Możesz wyjaśnić, bo nie rozumiem? Lekki dym bo co?

Autor:  Dudek [ 25 Gru 2008, 18:00 ]
Temat postu: 

Byłoby to zbyt trudne do osiągnięcia tak czy siak. Ale podobno - sam tego nie sprawdzałem - jest przepis w konstytucji UE odnośnie edukacji, że nieważne ile ma się lat, czy 5 czy 65, jeżeli masz wykształcenie średnie i zdany pozytywnie egzamin dojrzałości (matura i jej odpowiedniki w innych państwach) to masz prawo na normalnych, jasno określonych zasadach starać się o przyjęcie na studia wyższe. Czcze tłumaczenie "nie bo nie", "jesteś za młody" lub coś innego w ten deseń jest złamaniem prawa a takie przypadki mogą być rozpatrywane w odpowiedniej instytucji UE - jakiś trybunał zapewne (dlatego napisałem, że pewnie długo by zeszło zanim by taki organ podjął stosowne działania). Sam fakt jednak pobudził wyobraźnie egzaminatorów i przynajmniej przestali pieprzyć farmazony odnośnie wieku. Ja dokładnie się nie orientuję, opieram się tylko na tym co dowiedziałem się z rozmowy z tymże poznanym na egzaminie człowiekiem. Było, minęło. Ja tak czy siak się dostałem na wymarzone studia, więc nie będę roztrząsał tego co było. W sumie myślałem, żeby im nawet podziękować, że byłem "za młody". ;)

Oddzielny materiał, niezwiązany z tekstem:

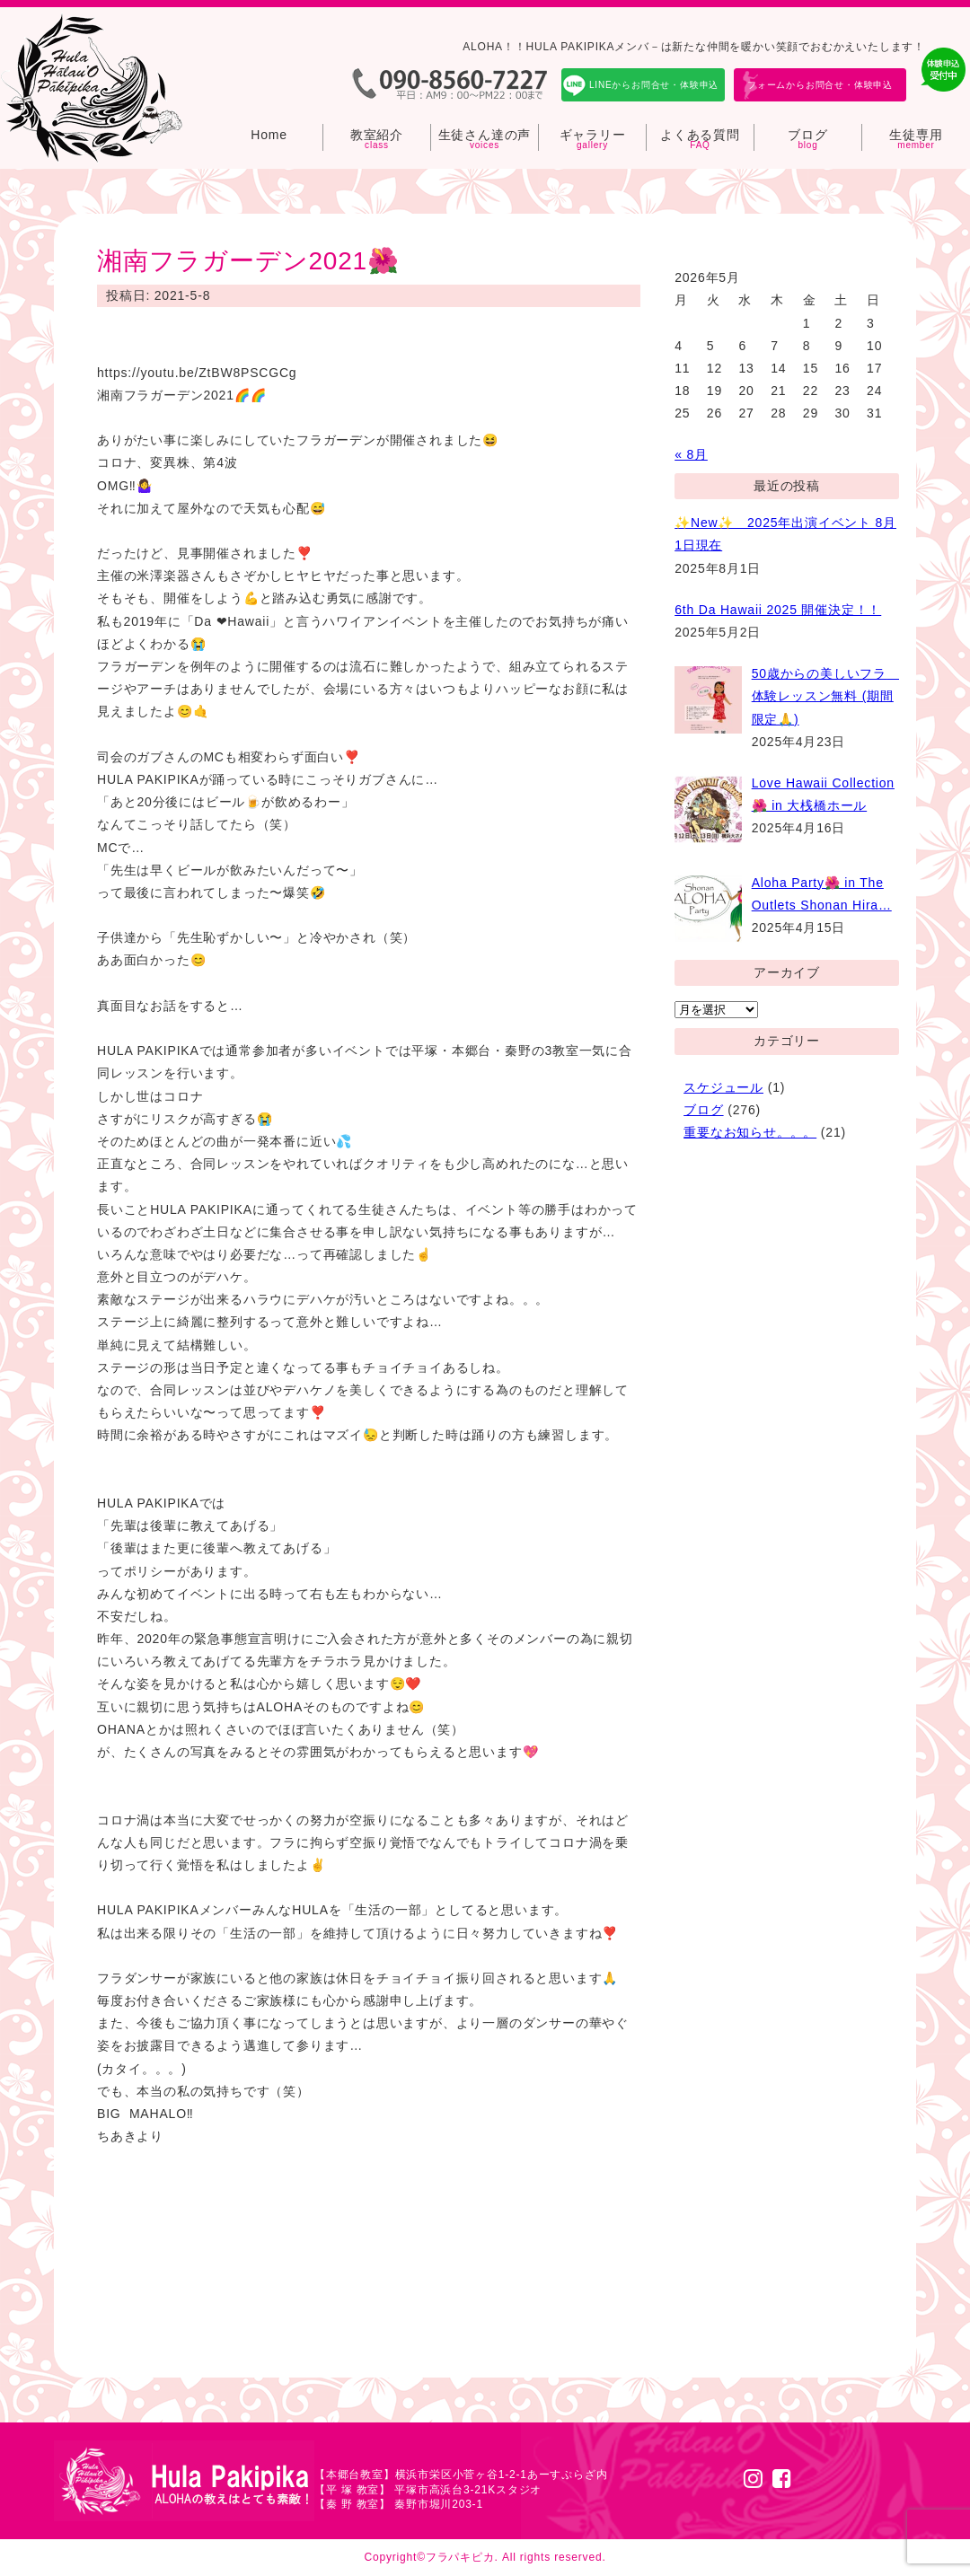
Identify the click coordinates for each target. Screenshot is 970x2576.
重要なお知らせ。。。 (749, 1132)
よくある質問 (700, 134)
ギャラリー (593, 134)
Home (269, 134)
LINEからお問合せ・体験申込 (654, 85)
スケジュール (723, 1087)
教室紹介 (376, 134)
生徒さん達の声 (485, 134)
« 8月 (691, 454)
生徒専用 (915, 134)
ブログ (807, 134)
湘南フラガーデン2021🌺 (248, 261)
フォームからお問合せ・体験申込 (820, 85)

Autor:  sultal [ 25 Gru 2008, 23:59 ]
Temat postu: 

Ja się dostałem do katowic od razu po maturze i bez żadnych znajomości. (operatorka)

Autor:  Dudek [ 26 Gru 2008, 10:43 ]
Temat postu: 

Ale jak drogi Sultalu widać po twoim filmach - jakby Ciebie nie przyjęli to by to już było totalne przegięcie. Po prostu masz to coś co potrzebne jest do robienia filmów i twoje zdjęcia zawsze stoją na wysokim poziomie (ja osobiście bardzo chętnie oglądam takowe ;) ).